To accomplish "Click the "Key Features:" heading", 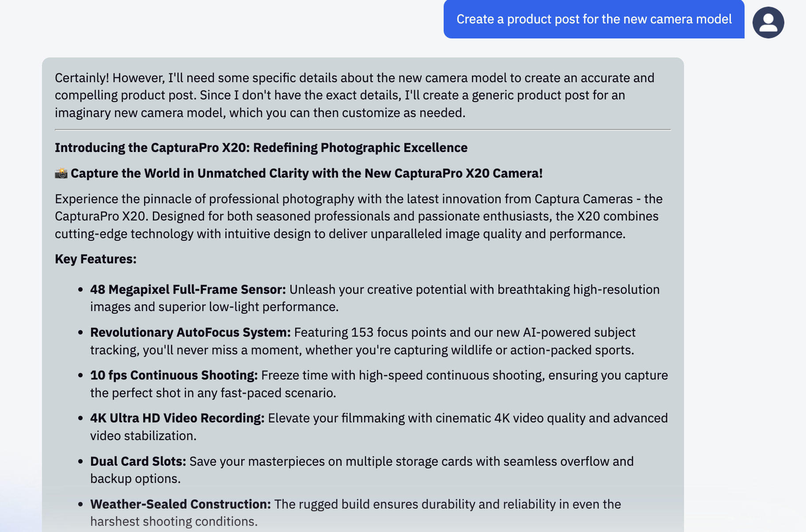I will [x=95, y=259].
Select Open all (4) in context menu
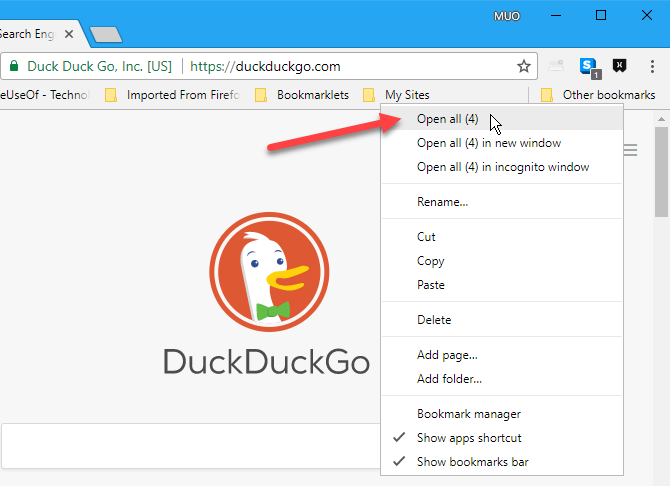The height and width of the screenshot is (486, 670). pos(447,119)
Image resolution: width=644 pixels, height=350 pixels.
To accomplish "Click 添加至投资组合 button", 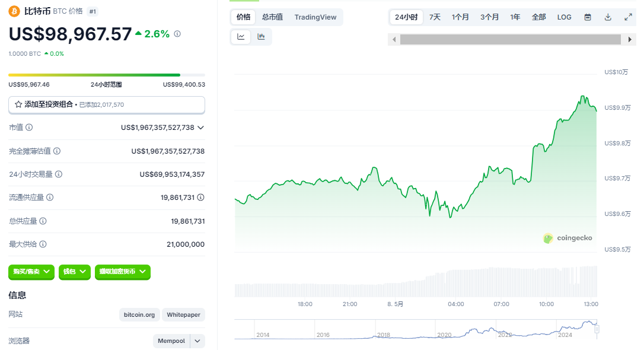I will tap(106, 104).
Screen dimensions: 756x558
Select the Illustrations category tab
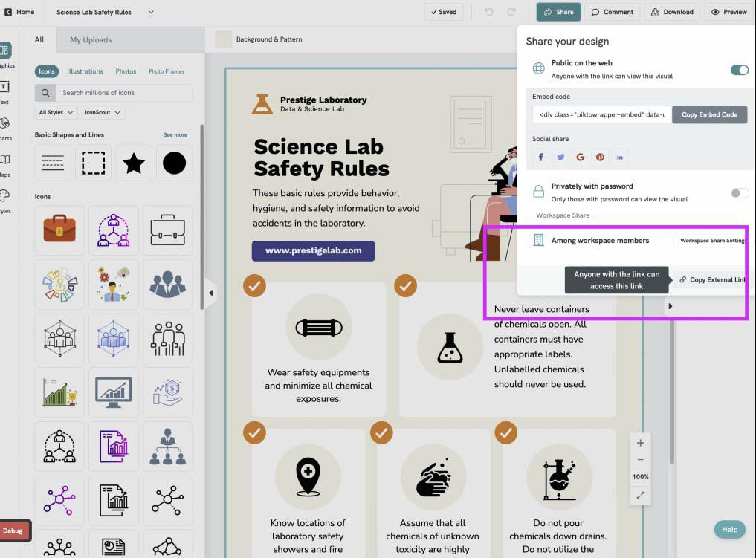(x=85, y=71)
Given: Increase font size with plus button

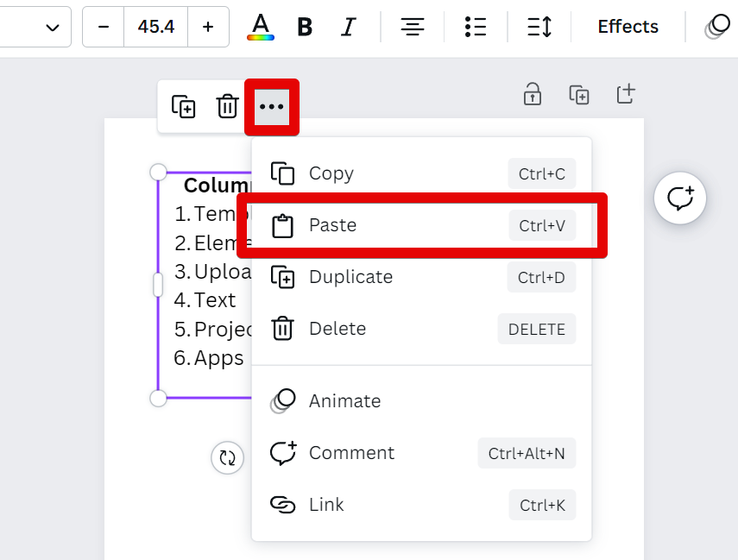Looking at the screenshot, I should point(208,27).

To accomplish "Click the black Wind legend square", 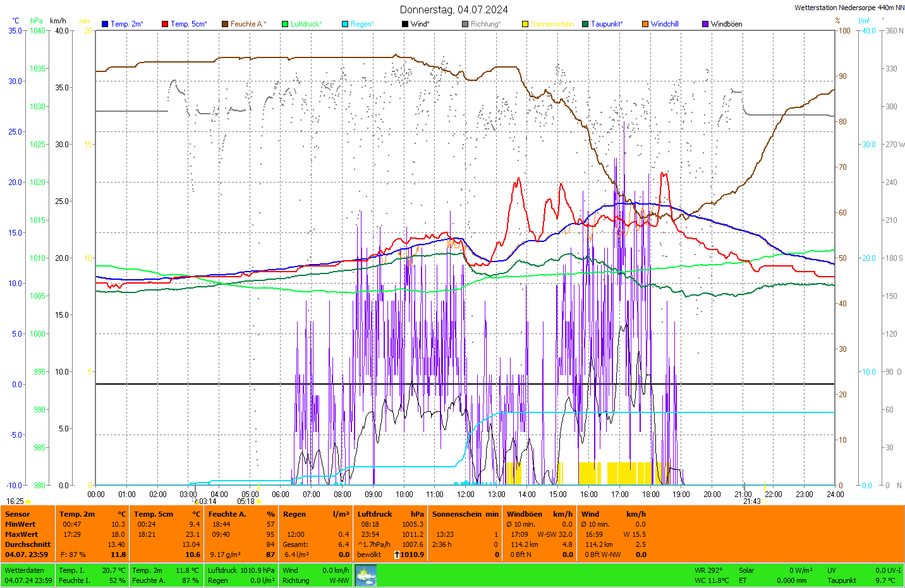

::::::::

Exercise
The lines from the one containing "Screen dimensions: 756x558" up to and including the last line of the material above are to be given again exactly; any pictures are dropped.

Task output
Screen dimensions: 756x558
Select the Illustrations category tab
(x=85, y=71)
Given: Increase font size with plus button

Looking at the screenshot, I should point(208,27).

To accomplish "Click the black Wind legend square", 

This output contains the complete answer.